Saved entries
++++++++++

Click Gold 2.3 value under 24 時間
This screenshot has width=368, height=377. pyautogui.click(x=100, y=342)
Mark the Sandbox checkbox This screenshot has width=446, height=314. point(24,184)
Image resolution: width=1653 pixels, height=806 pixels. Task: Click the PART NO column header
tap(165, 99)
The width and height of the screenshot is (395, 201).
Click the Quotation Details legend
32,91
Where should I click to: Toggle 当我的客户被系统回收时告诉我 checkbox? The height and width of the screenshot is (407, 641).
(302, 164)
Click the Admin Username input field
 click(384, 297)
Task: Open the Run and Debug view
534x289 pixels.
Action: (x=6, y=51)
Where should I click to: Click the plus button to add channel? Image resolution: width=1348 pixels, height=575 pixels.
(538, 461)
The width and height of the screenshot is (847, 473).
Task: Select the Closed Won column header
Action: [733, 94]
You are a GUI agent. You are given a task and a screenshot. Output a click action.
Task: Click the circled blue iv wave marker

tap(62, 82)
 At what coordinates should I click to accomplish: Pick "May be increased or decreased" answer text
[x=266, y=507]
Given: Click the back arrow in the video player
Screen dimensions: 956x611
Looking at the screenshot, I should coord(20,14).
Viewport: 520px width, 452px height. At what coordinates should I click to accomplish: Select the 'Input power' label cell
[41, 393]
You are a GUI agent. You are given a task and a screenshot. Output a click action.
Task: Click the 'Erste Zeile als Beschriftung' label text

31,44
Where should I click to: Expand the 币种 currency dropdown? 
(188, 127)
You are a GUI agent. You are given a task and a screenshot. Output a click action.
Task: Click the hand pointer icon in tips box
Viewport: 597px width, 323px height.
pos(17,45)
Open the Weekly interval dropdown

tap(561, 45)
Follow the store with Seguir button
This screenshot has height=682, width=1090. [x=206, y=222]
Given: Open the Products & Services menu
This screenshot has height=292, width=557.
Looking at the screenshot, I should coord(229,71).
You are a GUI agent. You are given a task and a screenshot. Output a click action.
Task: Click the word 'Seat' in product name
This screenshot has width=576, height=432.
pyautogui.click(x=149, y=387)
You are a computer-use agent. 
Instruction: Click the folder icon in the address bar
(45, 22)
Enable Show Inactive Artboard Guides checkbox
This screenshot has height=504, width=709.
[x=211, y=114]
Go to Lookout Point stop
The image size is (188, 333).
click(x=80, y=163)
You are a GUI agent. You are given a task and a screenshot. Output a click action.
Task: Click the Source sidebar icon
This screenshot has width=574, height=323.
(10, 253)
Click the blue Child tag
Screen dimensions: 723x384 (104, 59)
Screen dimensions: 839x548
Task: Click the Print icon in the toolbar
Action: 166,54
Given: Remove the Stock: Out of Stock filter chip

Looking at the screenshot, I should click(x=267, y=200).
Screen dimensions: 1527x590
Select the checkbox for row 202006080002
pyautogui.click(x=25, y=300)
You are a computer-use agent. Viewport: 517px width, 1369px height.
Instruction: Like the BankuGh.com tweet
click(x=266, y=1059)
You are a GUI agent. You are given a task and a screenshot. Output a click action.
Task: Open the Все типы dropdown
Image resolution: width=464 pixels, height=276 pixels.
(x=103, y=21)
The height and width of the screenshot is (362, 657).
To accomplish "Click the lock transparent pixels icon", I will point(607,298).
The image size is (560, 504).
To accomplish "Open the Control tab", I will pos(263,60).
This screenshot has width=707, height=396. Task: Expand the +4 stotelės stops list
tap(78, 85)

++++++++++

- What you will do -
Using the data above, reproduce every line exactly.

- Answer space -
Click Gold 2.3 value under 24 時間
This screenshot has width=368, height=377. pyautogui.click(x=100, y=342)
Mark the Sandbox checkbox This screenshot has width=446, height=314. point(24,184)
Image resolution: width=1653 pixels, height=806 pixels. Task: Click the PART NO column header
tap(165, 99)
The width and height of the screenshot is (395, 201).
Click the Quotation Details legend
32,91
Where should I click to: Toggle 当我的客户被系统回收时告诉我 checkbox? The height and width of the screenshot is (407, 641).
(302, 164)
Click the Admin Username input field
 click(384, 297)
Task: Open the Run and Debug view
534x289 pixels.
Action: (x=6, y=51)
Where should I click to: Click the plus button to add channel? Image resolution: width=1348 pixels, height=575 pixels.
(538, 461)
The width and height of the screenshot is (847, 473).
Task: Select the Closed Won column header
Action: [733, 94]
You are a GUI agent. You are given a task and a screenshot. Output a click action.
Task: Click the circled blue iv wave marker

tap(62, 82)
 At what coordinates should I click to accomplish: Pick "May be increased or decreased" answer text
[x=266, y=507]
Given: Click the back arrow in the video player
Screen dimensions: 956x611
Looking at the screenshot, I should coord(20,14).
Viewport: 520px width, 452px height. At what coordinates should I click to accomplish: Select the 'Input power' label cell
[41, 393]
You are a GUI agent. You are given a task and a screenshot. Output a click action.
Task: Click the 'Erste Zeile als Beschriftung' label text

31,44
Where should I click to: Expand the 币种 currency dropdown? 
(188, 127)
You are a GUI agent. You are given a task and a screenshot. Output a click action.
Task: Click the hand pointer icon in tips box
Viewport: 597px width, 323px height.
pos(17,45)
Open the Weekly interval dropdown

tap(561, 45)
Follow the store with Seguir button
This screenshot has height=682, width=1090. [x=206, y=222]
Given: Open the Products & Services menu
This screenshot has height=292, width=557.
Looking at the screenshot, I should coord(229,71).
You are a GUI agent. You are given a task and a screenshot. Output a click action.
Task: Click the word 'Seat' in product name
This screenshot has width=576, height=432.
pyautogui.click(x=149, y=387)
You are a computer-use agent. 
Instruction: Click the folder icon in the address bar
(45, 22)
Enable Show Inactive Artboard Guides checkbox
This screenshot has height=504, width=709.
[x=211, y=114]
Go to Lookout Point stop
The image size is (188, 333).
click(x=80, y=163)
You are a GUI agent. You are given a task and a screenshot. Output a click action.
Task: Click the Source sidebar icon
This screenshot has width=574, height=323.
(10, 253)
Click the blue Child tag
Screen dimensions: 723x384 (104, 59)
Screen dimensions: 839x548
Task: Click the Print icon in the toolbar
Action: 166,54
Given: Remove the Stock: Out of Stock filter chip

Looking at the screenshot, I should click(x=267, y=200).
Screen dimensions: 1527x590
Select the checkbox for row 202006080002
pyautogui.click(x=25, y=300)
You are a computer-use agent. Viewport: 517px width, 1369px height.
Instruction: Like the BankuGh.com tweet
click(x=266, y=1059)
You are a GUI agent. You are given a task and a screenshot. Output a click action.
Task: Open the Все типы dropdown
Image resolution: width=464 pixels, height=276 pixels.
(x=103, y=21)
The height and width of the screenshot is (362, 657).
To accomplish "Click the lock transparent pixels icon", I will point(607,298).
The image size is (560, 504).
To accomplish "Open the Control tab", I will pos(263,60).
This screenshot has width=707, height=396. Task: Expand the +4 stotelės stops list
tap(78, 85)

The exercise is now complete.